Ma piuttosto di una strada a vicolo cieco: come riferisce il Corriere della Sera, più il tempo passa, più l’ingresso delle banche nell’azionariato di Sorgenia sembra essere l’unica alternativa possibile per evitare il crac dell’azienda gravata da 1,86 miliardi di debiti. E il cui fallimento avrebbe un impatto estremamente negativo sui conti degli istituti di credito finanziatori. In realtà, le banche creditrici preferirebbero di gran lunga la prospettiva di un’iniezione di liquidità finalizzata ad abbattere il debito di 600 milioni. E hanno già invitato il presidente di Cir, Rodolfo De Benedetti, a considerare la possibilità di iniettare 300 milioni di nuova liquidità in Sorgenia. Ma l’azionista della società energetica non è disposto a sborsare più di un centinaio di milioni. Di qui il braccio di ferro fra gli istituti di credito e De Benedetti che però sembra già in vantaggio nella partita: Cir non ha rilasciato garanzie dirette sul debito di Sorgenia.
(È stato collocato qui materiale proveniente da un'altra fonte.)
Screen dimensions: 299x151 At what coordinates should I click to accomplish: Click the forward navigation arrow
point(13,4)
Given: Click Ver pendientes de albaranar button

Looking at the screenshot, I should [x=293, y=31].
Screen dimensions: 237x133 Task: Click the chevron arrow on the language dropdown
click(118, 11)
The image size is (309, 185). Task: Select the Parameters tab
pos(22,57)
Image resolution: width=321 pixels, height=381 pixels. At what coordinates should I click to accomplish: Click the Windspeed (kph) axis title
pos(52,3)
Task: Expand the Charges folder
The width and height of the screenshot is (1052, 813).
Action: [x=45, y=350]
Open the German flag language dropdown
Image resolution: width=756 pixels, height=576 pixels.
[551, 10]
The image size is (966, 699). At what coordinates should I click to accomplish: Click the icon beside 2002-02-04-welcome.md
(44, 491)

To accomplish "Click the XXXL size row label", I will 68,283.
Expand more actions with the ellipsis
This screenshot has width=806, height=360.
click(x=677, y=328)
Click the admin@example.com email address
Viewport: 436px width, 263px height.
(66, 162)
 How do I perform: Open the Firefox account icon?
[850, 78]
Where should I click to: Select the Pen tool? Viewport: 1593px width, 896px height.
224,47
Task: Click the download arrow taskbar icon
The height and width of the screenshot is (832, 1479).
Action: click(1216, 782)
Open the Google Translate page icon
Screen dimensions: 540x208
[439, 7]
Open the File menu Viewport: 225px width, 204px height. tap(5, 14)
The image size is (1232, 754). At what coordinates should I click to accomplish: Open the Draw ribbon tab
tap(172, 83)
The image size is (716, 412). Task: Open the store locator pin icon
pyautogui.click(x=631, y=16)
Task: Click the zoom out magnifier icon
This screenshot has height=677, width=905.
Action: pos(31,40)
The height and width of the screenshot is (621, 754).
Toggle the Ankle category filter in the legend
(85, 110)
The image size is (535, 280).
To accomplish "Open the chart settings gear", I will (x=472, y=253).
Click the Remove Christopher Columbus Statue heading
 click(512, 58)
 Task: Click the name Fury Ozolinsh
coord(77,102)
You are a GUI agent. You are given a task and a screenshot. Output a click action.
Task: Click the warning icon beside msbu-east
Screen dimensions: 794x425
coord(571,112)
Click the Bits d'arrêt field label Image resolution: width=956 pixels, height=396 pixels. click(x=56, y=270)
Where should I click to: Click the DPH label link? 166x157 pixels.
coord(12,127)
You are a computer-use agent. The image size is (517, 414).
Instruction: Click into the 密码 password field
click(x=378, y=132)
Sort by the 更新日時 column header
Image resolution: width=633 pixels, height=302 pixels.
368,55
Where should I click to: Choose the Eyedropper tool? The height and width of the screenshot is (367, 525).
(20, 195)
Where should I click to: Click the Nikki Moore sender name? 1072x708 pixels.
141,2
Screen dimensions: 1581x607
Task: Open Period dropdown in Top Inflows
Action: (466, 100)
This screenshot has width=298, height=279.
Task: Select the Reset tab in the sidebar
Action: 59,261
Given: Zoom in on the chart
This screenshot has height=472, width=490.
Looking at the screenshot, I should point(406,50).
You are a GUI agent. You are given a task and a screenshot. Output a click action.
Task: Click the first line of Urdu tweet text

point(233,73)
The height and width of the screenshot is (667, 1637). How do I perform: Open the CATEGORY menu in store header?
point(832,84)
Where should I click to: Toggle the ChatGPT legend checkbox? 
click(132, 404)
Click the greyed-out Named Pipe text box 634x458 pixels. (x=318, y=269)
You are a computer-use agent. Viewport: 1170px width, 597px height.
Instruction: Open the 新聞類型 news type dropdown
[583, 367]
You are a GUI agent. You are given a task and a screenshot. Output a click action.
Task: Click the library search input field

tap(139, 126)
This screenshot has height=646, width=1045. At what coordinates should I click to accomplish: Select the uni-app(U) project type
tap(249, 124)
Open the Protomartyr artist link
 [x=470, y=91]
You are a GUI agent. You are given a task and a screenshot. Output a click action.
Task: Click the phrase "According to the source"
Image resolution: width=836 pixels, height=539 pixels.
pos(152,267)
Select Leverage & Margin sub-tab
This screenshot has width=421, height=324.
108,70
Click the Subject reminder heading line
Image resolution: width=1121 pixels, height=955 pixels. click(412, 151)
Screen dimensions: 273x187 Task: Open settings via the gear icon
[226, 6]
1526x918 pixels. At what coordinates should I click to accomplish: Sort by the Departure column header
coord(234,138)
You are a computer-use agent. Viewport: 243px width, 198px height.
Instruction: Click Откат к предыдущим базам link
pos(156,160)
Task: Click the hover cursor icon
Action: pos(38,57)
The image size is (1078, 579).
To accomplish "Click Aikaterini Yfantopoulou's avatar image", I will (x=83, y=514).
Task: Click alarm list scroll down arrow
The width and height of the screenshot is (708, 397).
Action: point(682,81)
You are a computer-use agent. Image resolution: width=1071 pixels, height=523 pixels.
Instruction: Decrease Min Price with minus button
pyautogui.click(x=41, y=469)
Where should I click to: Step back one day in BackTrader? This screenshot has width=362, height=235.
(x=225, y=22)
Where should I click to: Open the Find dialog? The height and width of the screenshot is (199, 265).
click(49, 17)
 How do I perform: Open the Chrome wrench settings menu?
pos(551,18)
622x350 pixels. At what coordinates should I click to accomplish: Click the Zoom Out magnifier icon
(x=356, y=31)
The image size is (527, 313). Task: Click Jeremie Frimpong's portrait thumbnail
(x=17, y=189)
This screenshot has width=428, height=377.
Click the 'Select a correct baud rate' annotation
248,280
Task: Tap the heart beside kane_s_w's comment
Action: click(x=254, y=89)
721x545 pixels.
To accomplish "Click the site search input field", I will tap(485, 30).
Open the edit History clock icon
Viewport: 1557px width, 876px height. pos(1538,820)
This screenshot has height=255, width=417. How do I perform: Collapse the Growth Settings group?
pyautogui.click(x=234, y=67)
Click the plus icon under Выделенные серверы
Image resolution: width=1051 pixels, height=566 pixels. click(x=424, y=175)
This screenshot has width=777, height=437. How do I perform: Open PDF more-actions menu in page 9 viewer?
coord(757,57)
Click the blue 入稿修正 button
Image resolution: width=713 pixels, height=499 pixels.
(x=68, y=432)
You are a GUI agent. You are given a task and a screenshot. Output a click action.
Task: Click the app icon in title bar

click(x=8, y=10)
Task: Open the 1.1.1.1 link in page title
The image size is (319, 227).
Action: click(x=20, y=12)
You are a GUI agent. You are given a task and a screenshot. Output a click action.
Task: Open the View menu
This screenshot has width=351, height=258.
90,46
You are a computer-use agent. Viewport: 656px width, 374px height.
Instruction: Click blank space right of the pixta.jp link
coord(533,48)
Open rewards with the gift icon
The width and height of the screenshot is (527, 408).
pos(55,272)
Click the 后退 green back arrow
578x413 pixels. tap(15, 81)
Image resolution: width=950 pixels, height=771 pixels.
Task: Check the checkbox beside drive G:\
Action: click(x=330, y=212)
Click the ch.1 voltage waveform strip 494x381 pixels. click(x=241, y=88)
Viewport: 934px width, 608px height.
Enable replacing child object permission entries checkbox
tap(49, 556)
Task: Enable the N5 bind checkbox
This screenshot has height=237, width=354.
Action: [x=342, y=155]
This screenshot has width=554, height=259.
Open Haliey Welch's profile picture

Così, come spiegano gli analisti di Equita, alla holding di De Benedetti converrebbe azzerare il valore della controllata e non partecipare alla ricapitalizzazione, mantenendo cassa e flessibilità finanziaria. Anche perché la quota in questione è iscritta in bilancio per appena 196 milioni. Non a caso, del resto, l’azzeramento della partecipazione è stata la strada scelta dal gruppo austriaco Verbund, storico socio di De Benedetti nell’avventura Sorgenia. “Siamo solo all’inizio della discussione”, ha intanto ammonito il numero uno di Unicredit, Federico Ghizzoni.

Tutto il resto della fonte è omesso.